10 Years of Frontline Pay Cuts
Campaign Year | Exec-Imposed Pay Award | Retail Price Index (RPI) | Real-Terms Frontline Financial Impact |
|---|---|---|---|
2025 | Under negotiation | 4.30% | Potential for further real-terms pay erosion |
2024 | 1.50% | 3.40% | 1.90% Real-terms wage cut |
2023 | 4.00% | 9.10% | 5.10% Real-terms wage cut |
2022 | Range of 1.00% to 10.00% | 14.20% | Up to 13.20% Real-terms wage cut |
2021 | 4.20% | 6.00% | 1.80% Real-terms wage cut |
2020 | 1.75% | 1.30% | 0.45% Real-terms wage increase |
2019 | 2.00% | 2.10% | 0.10% Real-terms wage cut |
2018 | 2.00% | 3.30% | 1.30% Real-terms wage cut |
2017 | 1.30% | 4.00% | 2.70% Real-terms wage cut |
2016 | 1.38% | 2.00% | 0.62% Real-terms wage cut |
2015 | 0.00% | 0.70% | 0.70% Real-terms wage cut |
This frontline decline sharply contrasts with the explosive growth of executive pay. Senior directors have consistently received pay increases that outpace the wider workforce. In one year alone, the Deputy CEO received a fifty-five thousand pound pay rise. The highest-paid individual at the organization now earns more than nine times the lowest-paid worker.

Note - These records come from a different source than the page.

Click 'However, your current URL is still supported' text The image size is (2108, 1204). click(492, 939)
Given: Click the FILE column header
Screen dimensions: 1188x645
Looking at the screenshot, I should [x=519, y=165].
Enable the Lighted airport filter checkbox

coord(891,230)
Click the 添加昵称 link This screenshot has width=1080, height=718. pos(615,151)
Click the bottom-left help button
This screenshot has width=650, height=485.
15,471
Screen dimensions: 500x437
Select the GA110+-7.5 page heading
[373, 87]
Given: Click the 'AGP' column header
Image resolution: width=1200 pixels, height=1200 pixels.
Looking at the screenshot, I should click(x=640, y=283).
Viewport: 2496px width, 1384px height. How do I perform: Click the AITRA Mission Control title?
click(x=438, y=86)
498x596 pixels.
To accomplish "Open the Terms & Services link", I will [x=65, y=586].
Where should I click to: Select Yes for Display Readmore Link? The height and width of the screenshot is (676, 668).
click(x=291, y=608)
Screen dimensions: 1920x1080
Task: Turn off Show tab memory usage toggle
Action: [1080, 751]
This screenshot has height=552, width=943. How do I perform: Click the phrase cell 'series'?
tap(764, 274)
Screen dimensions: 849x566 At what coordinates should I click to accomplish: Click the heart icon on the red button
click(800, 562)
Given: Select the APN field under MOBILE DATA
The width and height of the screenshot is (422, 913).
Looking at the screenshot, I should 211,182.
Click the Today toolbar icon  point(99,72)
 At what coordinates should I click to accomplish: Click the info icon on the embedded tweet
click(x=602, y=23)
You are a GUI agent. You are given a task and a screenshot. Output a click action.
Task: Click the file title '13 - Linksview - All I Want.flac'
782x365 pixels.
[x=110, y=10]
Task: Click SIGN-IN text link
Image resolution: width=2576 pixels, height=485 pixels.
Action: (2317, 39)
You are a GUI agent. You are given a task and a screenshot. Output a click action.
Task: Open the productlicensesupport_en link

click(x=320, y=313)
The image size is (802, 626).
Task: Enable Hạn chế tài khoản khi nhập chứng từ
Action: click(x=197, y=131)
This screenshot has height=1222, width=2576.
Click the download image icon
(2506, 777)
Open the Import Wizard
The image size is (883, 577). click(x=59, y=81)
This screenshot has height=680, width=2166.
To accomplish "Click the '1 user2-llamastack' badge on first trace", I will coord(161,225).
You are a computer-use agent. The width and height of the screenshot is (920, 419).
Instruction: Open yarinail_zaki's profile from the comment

Executive Wealth vs Frontline Struggle (2019 to 2024)
Executive or Staff Role | 2024 Pay Increase | Five-Year Pay Growth | Five-Year Real-Terms Pay Trend |
|---|---|---|---|
Frontline Staff | 1.50% | 14.00% to 23.00% | 12.70% to 21.70% Real-terms cut |
Chief Executive Officer | 2.60% (£5,000) | 12.60% (£23,000) | 18.40% Real-terms cut |
Chief Financial Officer | 4.80% (£8,000) | 30.10% (£44,000) | 0.90% Real-terms cut |
Deputy Chief Executive | 3.00% (£5,000) | 52.60% (£60,000) | 43.10% Real-terms increase |
Medical Director | 2.80% (£6,000) | 12.50% (£26,000) | 18.50% Real-terms cut |
The charity also suffers from deep demographic inequalities within its pay structure. Women, ethnic minority staff, and disabled workers are heavily concentrated in the lower pay grades. The highest-paid tiers remain dominated by a small and highly compensated executive team.
Demographic Pay Distribution
Demographic Group | Overall Share of CGL | Share Earning Under £50,000 | Share Earning Over £100,000 |
|---|---|---|---|
Female Staff | 70% | 71% (3,328 staff) | 26% (9 staff) |
Black, Asian, and Minority Ethnic | 19% | 18% (857 staff) | 57% (20 staff) |
Disabled Staff | 17% | 17% (819 staff) | 3% (1 staff) |
LGBTQI+ Staff | 11% | 11% (511 staff) | 0% (0 staff) |
Under 25 Years Old | 4% | 5% (223 staff) | 0% (0 staff) |
Over 60 Years Old | 6% | 6% (294 staff) | 17% (6 staff) |
Executive claims of affordability are further undermined by secret management payouts. In November 2025, management secretly awarded a consolidated annual allowance of two thousand five hundred pounds to Registered Managers. This was done without consulting the union. Management spent roughly one million pounds annually on these unnegotiated pay awards while simultaneously telling lower-paid staff that there was absolutely no money for cost of living increases.